EXERCISE PROMPT:
Copy nothing but the lines running from the one containing "Image resolution: width=975" through the end of the listing below. Drop the pictures.

EXERCISE MATERIAL:
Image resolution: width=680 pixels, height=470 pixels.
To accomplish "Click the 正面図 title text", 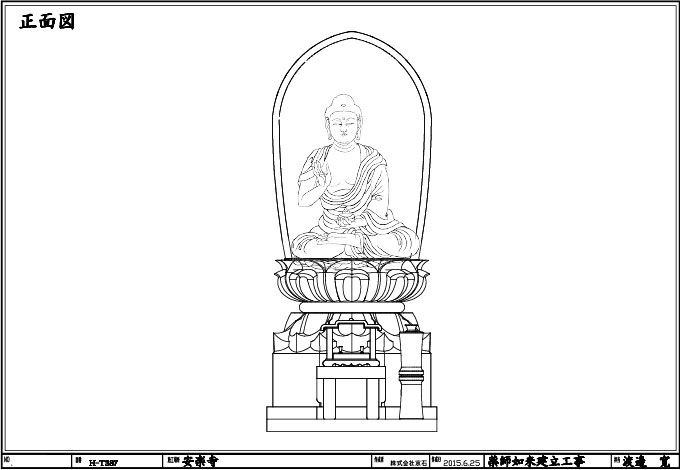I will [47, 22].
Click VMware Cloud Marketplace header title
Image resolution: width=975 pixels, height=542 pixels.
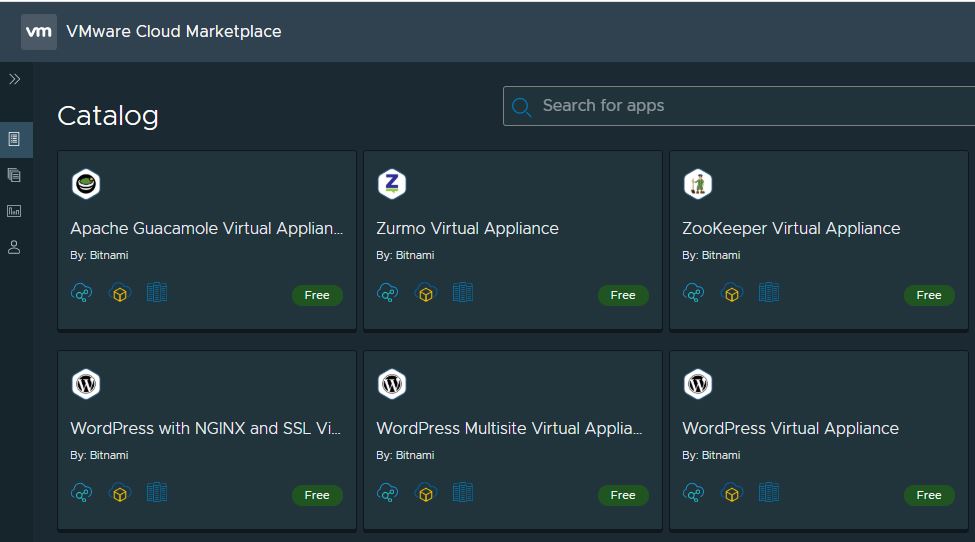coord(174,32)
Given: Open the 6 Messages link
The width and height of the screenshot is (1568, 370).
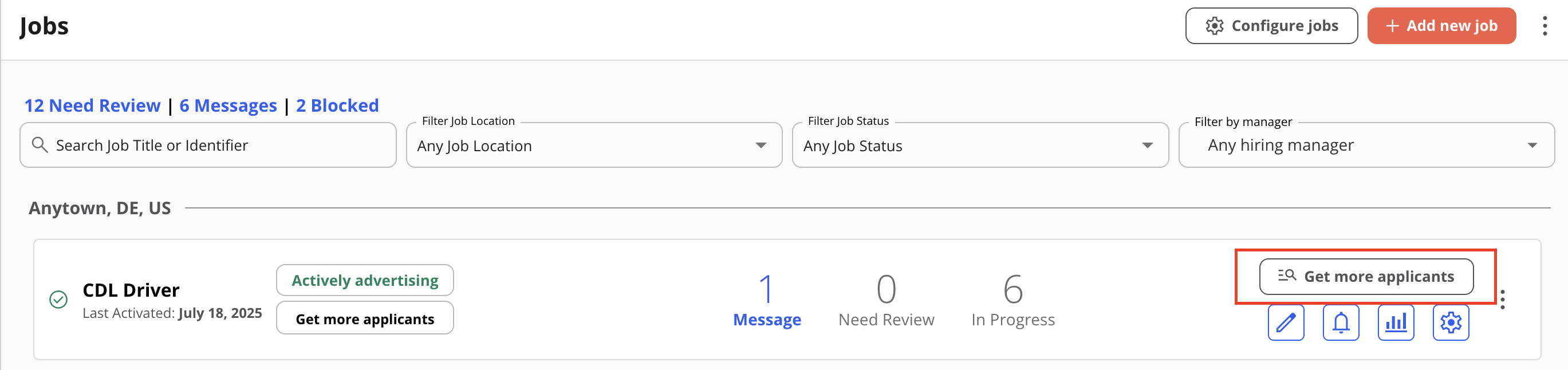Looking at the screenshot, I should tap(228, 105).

RESULT OF THIS TASK:
Image resolution: width=975 pixels, height=542 pixels.
coord(174,32)
Given: Open the 6 Messages link
The width and height of the screenshot is (1568, 370).
Looking at the screenshot, I should tap(228, 105).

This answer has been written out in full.